STATED PROBLEM - Rewrite the lines below, changing "column header" to "column heading" wherever it occurs and keeping everything else the same.

--------------------

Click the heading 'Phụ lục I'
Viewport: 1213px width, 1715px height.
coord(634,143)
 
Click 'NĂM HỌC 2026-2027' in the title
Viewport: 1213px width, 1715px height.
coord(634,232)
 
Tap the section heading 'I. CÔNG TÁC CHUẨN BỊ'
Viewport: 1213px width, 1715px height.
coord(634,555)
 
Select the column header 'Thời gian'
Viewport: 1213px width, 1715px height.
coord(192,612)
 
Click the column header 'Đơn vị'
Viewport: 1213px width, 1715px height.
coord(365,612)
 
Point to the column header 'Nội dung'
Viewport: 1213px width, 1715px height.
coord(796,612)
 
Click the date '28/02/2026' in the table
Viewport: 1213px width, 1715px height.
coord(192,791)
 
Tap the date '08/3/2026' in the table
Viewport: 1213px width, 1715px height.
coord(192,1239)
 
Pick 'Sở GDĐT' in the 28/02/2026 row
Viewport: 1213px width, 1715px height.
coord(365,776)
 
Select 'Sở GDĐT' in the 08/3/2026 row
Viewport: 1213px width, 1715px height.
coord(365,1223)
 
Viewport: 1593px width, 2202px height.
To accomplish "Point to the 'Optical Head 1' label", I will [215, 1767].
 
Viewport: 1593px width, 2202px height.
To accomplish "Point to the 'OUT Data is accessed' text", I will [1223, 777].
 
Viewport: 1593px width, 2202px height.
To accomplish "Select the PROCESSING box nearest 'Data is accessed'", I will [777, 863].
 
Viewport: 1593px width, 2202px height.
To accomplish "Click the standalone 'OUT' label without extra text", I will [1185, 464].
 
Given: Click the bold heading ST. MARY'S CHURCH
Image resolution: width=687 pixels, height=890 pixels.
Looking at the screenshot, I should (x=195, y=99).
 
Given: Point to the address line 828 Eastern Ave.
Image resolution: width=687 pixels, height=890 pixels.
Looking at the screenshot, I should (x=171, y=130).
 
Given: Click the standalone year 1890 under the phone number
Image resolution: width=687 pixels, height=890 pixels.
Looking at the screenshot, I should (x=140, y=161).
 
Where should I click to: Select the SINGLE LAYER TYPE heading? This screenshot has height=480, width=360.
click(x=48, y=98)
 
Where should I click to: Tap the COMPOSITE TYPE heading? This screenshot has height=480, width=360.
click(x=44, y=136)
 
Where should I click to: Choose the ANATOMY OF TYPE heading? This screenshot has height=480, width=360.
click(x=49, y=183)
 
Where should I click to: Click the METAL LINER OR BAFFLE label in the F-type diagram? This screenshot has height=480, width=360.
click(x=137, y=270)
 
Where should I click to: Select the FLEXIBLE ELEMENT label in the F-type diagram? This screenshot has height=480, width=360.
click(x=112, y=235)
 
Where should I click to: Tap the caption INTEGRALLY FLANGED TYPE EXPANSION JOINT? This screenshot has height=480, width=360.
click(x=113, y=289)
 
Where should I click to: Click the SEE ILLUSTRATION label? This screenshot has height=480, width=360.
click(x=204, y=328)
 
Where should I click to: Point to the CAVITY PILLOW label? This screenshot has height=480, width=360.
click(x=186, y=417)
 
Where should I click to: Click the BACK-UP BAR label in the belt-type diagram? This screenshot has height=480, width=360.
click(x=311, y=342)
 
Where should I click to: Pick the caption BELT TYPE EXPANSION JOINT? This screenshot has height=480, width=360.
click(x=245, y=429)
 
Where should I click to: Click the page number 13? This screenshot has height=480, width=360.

--------------------

COMPLETE ANSWER -
Click the heading 'Phụ lục I'
Viewport: 1213px width, 1715px height.
coord(634,143)
 
Click 'NĂM HỌC 2026-2027' in the title
Viewport: 1213px width, 1715px height.
coord(634,232)
 
Tap the section heading 'I. CÔNG TÁC CHUẨN BỊ'
Viewport: 1213px width, 1715px height.
coord(634,555)
 
Select the column heading 'Thời gian'
Viewport: 1213px width, 1715px height.
coord(192,612)
 
Click the column heading 'Đơn vị'
Viewport: 1213px width, 1715px height.
coord(365,612)
 
Point to the column heading 'Nội dung'
Viewport: 1213px width, 1715px height.
coord(796,612)
 
Click the date '28/02/2026' in the table
Viewport: 1213px width, 1715px height.
coord(192,791)
 
Tap the date '08/3/2026' in the table
Viewport: 1213px width, 1715px height.
coord(192,1239)
 
Pick 'Sở GDĐT' in the 28/02/2026 row
Viewport: 1213px width, 1715px height.
coord(365,776)
 
Select 'Sở GDĐT' in the 08/3/2026 row
Viewport: 1213px width, 1715px height.
coord(365,1223)
 
Viewport: 1593px width, 2202px height.
To accomplish "Point to the 'Optical Head 1' label", I will [215, 1767].
 
Viewport: 1593px width, 2202px height.
To accomplish "Point to the 'OUT Data is accessed' text", I will [1223, 777].
 
Viewport: 1593px width, 2202px height.
To accomplish "Select the PROCESSING box nearest 'Data is accessed'", I will [777, 863].
 
Viewport: 1593px width, 2202px height.
To accomplish "Click the standalone 'OUT' label without extra text", I will [1185, 464].
 
Given: Click the bold heading ST. MARY'S CHURCH
Image resolution: width=687 pixels, height=890 pixels.
Looking at the screenshot, I should (x=195, y=99).
 
Given: Point to the address line 828 Eastern Ave.
Image resolution: width=687 pixels, height=890 pixels.
Looking at the screenshot, I should (x=171, y=130).
 
Given: Click the standalone year 1890 under the phone number
Image resolution: width=687 pixels, height=890 pixels.
Looking at the screenshot, I should (x=140, y=161).
 
Where should I click to: Select the SINGLE LAYER TYPE heading? This screenshot has height=480, width=360.
click(x=48, y=98)
 
Where should I click to: Tap the COMPOSITE TYPE heading? This screenshot has height=480, width=360.
click(x=44, y=136)
 
Where should I click to: Choose the ANATOMY OF TYPE heading? This screenshot has height=480, width=360.
click(x=49, y=183)
 
Where should I click to: Click the METAL LINER OR BAFFLE label in the F-type diagram? This screenshot has height=480, width=360.
click(x=137, y=270)
 
Where should I click to: Select the FLEXIBLE ELEMENT label in the F-type diagram? This screenshot has height=480, width=360.
click(x=112, y=235)
 
Where should I click to: Tap the caption INTEGRALLY FLANGED TYPE EXPANSION JOINT? This screenshot has height=480, width=360.
click(x=113, y=289)
 
Where should I click to: Click the SEE ILLUSTRATION label? This screenshot has height=480, width=360.
click(x=204, y=328)
 
Where should I click to: Point to the CAVITY PILLOW label? This screenshot has height=480, width=360.
click(x=186, y=417)
 
Where should I click to: Click the BACK-UP BAR label in the belt-type diagram? This screenshot has height=480, width=360.
click(x=311, y=342)
 
Where should I click to: Pick the caption BELT TYPE EXPANSION JOINT? This screenshot has height=480, width=360.
click(x=245, y=429)
 
Where should I click to: Click the page number 13? This screenshot has height=480, width=360.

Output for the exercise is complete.